In January, the most excellent Nick Cave wrote in The Red Hand Files a response to a fan who had asked ‘ChatGPT to write a song in the style of Nick Cave’ and sent it to him for an opinion. Nick’s gentle, brilliant and articulate response needs to be read in full, but I reference here those words most pertinent to this argument:
‘Writing a good song is … an act of self-murder that destroys all one has strived to produce in the past. It is those dangerous, heart-stopping departures that catapult the artist beyond the limits of what he or she recognises as their known self… It is the breathless confrontation with one’s vulnerability, one’s perilousness, one’s smallness, pitted against a sense of sudden shocking discovery; it is the redemptive artistic act that stirs the heart of the listener, where the listener recognises in the inner workings of the song their own blood, their own struggle, their own suffering.
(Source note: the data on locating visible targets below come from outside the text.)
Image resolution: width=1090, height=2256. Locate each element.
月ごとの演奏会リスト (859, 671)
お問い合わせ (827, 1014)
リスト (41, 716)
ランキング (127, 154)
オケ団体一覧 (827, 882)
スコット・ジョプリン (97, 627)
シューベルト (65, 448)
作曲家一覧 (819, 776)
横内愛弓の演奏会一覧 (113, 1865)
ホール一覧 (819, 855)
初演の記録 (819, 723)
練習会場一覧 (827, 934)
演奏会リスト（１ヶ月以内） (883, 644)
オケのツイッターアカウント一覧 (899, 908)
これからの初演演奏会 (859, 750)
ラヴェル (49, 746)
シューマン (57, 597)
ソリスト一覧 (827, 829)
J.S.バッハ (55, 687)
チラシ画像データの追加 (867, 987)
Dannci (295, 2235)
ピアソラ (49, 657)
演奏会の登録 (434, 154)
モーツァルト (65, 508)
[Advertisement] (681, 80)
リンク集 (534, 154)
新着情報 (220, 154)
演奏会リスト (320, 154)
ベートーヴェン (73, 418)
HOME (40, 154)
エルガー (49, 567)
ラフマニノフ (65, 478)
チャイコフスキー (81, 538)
This is what we humble humans can offer, that AI can only mimic, the transcendent journey of the artist that forever grapples with his or her own shortcomings.’
Nick Cave deals with any misconception that art (the song) is a product while inhabiting artistic process in the form of a short literary artwork, demonstrating at one and the same time the breadth of the human experience and the limits of AI. It’s both a beautiful piece of writing and an antidote for anxiety.
As the generative AI space explodes over the next while within the emerging context of Web3, positions mapped out here will be challenged. In embarking on this adventure over the next few years, we at NYID hope to navigate this complex space and its intersection with artistic and cultural production, post-work, human-machine ethics and philosophy. At the very least, I’m curious to know how I will feel about a company I co-founded being run by an avatar.